__About this exercise__:
Look through the data below for the line with "The width and height of the screenshot is (1280, 800).", and transcribe it exactly together with each line after it up to and including the line with "Given: Click the CLIENT section heading". Give nothing else.

[Collected data]
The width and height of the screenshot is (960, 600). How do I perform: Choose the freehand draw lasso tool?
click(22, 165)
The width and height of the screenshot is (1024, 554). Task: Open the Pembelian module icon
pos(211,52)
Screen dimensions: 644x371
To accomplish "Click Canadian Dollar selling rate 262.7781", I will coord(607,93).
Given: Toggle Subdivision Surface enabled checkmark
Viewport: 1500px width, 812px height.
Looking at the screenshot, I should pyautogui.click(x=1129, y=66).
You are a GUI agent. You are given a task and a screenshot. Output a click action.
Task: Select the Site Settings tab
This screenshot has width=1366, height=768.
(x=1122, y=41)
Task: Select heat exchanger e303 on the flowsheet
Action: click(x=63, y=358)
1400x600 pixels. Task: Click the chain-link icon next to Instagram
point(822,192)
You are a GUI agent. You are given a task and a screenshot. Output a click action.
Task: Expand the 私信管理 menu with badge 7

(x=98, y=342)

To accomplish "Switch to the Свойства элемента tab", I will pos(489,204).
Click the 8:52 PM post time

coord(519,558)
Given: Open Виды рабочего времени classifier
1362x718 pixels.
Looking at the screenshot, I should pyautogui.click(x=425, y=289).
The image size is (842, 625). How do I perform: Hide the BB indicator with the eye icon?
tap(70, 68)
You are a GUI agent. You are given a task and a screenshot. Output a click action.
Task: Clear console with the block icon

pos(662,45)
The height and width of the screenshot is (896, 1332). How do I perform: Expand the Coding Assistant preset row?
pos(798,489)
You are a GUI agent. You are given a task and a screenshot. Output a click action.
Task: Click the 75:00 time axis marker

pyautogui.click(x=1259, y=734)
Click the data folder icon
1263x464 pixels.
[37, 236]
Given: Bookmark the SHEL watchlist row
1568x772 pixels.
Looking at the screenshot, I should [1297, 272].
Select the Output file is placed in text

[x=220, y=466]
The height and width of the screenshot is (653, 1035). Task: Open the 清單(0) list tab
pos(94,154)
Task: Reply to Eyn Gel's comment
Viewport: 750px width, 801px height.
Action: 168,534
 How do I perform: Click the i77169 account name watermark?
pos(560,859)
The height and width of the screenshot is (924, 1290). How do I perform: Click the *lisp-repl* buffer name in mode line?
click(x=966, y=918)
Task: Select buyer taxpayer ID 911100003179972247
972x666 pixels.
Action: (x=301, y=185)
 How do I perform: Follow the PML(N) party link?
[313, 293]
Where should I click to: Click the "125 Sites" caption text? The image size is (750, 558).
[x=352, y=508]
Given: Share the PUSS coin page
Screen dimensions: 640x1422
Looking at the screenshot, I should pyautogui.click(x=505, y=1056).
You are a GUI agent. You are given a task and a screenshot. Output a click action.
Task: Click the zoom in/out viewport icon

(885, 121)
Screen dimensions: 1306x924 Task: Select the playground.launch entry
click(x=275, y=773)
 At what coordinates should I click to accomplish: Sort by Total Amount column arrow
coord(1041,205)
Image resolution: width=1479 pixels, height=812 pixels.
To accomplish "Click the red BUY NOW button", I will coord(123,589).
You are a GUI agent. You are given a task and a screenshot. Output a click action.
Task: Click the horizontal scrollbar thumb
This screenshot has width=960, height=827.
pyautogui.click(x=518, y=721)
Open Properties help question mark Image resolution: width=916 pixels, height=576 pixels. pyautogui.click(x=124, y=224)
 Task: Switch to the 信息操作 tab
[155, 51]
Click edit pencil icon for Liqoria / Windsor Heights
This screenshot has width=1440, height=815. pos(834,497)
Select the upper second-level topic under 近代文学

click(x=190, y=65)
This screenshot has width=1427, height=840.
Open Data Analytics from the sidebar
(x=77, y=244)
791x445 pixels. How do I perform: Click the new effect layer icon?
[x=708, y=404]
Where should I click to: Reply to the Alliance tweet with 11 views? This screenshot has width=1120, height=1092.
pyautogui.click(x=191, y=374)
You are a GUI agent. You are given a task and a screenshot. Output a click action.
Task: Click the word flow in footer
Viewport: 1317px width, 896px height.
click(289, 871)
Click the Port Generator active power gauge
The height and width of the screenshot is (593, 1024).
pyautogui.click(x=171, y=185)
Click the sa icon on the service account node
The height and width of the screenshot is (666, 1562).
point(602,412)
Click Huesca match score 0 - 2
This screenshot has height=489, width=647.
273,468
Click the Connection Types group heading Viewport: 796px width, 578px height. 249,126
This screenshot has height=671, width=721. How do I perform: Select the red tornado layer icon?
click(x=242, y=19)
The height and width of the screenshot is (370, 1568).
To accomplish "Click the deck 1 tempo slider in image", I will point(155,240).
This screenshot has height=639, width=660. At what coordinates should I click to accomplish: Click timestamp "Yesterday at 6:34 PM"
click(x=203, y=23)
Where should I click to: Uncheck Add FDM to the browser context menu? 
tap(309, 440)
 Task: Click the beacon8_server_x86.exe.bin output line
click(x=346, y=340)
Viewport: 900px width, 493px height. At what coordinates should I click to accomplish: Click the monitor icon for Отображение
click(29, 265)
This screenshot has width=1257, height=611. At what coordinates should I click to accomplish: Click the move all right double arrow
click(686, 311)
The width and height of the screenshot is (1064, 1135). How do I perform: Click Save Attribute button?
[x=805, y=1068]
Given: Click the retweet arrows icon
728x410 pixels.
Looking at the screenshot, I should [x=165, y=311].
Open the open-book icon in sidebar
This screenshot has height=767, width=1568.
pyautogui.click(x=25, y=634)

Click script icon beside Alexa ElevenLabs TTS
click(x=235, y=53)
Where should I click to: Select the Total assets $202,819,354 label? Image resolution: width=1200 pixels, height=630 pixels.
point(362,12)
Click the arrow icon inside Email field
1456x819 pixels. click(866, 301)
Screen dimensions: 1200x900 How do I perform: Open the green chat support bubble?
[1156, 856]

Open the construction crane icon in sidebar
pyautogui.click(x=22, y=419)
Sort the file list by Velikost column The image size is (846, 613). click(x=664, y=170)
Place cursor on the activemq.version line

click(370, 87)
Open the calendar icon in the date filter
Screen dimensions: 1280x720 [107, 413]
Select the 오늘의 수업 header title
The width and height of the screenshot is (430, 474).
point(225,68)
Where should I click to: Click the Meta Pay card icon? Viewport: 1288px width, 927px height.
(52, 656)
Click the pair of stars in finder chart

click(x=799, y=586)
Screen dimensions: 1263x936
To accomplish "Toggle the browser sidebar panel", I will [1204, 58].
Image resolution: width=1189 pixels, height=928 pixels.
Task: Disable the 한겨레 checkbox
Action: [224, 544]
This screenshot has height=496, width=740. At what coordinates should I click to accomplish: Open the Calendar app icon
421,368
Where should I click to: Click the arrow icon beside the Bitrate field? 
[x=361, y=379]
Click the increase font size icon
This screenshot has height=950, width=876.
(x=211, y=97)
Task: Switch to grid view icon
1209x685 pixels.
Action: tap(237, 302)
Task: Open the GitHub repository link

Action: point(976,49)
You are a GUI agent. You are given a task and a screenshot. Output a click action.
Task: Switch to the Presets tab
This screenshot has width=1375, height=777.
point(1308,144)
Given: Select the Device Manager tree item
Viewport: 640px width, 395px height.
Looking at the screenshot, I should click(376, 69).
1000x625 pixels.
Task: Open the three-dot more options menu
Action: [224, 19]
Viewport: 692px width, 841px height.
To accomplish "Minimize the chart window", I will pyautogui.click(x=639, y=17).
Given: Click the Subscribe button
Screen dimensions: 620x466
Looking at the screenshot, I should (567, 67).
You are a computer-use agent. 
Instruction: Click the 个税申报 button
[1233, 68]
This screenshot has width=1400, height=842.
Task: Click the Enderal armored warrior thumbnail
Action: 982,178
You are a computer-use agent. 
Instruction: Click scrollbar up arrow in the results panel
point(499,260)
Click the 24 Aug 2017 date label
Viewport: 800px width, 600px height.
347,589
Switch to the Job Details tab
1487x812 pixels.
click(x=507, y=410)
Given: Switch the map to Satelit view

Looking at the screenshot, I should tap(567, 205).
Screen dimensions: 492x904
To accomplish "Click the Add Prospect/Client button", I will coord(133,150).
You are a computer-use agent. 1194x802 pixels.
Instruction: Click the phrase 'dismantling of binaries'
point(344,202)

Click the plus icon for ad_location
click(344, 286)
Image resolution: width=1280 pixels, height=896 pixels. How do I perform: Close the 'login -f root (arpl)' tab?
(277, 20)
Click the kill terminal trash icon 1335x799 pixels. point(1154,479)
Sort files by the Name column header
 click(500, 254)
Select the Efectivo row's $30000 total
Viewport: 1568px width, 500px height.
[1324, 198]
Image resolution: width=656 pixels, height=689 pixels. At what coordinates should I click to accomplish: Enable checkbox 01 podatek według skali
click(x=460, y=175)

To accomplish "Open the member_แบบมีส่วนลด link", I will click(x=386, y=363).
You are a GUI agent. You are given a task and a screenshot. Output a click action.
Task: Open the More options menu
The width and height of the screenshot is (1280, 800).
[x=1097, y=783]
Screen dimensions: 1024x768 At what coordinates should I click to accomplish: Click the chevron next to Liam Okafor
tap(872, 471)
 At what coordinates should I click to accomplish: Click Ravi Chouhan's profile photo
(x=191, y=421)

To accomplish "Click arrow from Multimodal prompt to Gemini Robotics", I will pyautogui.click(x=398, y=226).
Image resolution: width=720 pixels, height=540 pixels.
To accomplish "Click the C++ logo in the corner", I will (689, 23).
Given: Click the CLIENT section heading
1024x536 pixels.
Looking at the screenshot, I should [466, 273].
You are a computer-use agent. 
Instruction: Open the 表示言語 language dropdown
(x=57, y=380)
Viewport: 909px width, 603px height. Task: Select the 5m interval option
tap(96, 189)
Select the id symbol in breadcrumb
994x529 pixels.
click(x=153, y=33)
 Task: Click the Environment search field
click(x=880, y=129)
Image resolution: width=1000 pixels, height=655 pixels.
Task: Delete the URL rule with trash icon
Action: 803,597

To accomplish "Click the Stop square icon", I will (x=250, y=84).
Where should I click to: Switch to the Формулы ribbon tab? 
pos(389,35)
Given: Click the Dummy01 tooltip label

__Expected answer__:
The width and height of the screenshot is (1280, 800).
[x=1097, y=783]
Screen dimensions: 1024x768 At what coordinates should I click to accomplish: Click the chevron next to Liam Okafor
tap(872, 471)
 At what coordinates should I click to accomplish: Click Ravi Chouhan's profile photo
(x=191, y=421)

To accomplish "Click arrow from Multimodal prompt to Gemini Robotics", I will pyautogui.click(x=398, y=226).
Image resolution: width=720 pixels, height=540 pixels.
To accomplish "Click the C++ logo in the corner", I will (689, 23).
Given: Click the CLIENT section heading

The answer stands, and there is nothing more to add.